Rows on where targets appear
/---

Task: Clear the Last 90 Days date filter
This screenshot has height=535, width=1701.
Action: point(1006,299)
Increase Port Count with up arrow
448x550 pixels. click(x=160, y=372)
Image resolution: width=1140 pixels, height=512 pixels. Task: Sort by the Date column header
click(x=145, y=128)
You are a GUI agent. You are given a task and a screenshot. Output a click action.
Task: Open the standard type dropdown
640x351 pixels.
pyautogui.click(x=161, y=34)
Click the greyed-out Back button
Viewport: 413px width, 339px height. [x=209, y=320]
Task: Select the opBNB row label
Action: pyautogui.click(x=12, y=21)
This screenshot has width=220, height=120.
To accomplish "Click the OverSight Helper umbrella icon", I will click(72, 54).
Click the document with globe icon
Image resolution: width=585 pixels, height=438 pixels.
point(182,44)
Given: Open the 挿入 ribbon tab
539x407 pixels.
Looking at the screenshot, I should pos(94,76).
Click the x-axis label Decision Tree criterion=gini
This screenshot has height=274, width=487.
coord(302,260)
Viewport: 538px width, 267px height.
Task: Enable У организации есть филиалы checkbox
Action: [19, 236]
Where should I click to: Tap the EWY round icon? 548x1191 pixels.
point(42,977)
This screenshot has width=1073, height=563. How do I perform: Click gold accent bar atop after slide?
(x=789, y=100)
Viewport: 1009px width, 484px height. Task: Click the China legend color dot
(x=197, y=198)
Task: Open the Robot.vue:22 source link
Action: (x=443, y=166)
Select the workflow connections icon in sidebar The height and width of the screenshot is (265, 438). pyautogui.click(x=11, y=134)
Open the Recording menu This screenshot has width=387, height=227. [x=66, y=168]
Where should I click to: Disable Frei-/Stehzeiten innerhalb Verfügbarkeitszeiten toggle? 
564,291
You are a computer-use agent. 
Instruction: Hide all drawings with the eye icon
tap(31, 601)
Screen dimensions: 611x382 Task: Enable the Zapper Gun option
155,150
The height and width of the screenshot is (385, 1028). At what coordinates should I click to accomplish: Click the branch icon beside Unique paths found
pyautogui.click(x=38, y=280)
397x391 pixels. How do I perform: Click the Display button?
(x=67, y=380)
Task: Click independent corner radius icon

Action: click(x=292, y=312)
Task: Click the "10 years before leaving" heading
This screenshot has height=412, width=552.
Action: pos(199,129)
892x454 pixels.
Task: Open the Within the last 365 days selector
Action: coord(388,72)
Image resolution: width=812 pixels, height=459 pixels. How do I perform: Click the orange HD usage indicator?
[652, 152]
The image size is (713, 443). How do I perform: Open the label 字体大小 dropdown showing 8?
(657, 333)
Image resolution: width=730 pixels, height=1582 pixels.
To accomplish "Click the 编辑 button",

\---

TASK TO CARRY OUT: Copy the listing from its first line through the line containing "Action: pyautogui.click(x=12, y=21)", changing every "screenshot" to "capture" and leaving everything else unchanged.

TASK RESPONSE:
Task: Clear the Last 90 Days date filter
This capture has height=535, width=1701.
Action: point(1006,299)
Increase Port Count with up arrow
448x550 pixels. click(x=160, y=372)
Image resolution: width=1140 pixels, height=512 pixels. Task: Sort by the Date column header
click(x=145, y=128)
You are a GUI agent. You are given a task and a capture. Output a click action.
Task: Open the standard type dropdown
640x351 pixels.
pyautogui.click(x=161, y=34)
Click the greyed-out Back button
Viewport: 413px width, 339px height. [x=209, y=320]
Task: Select the opBNB row label
Action: pyautogui.click(x=12, y=21)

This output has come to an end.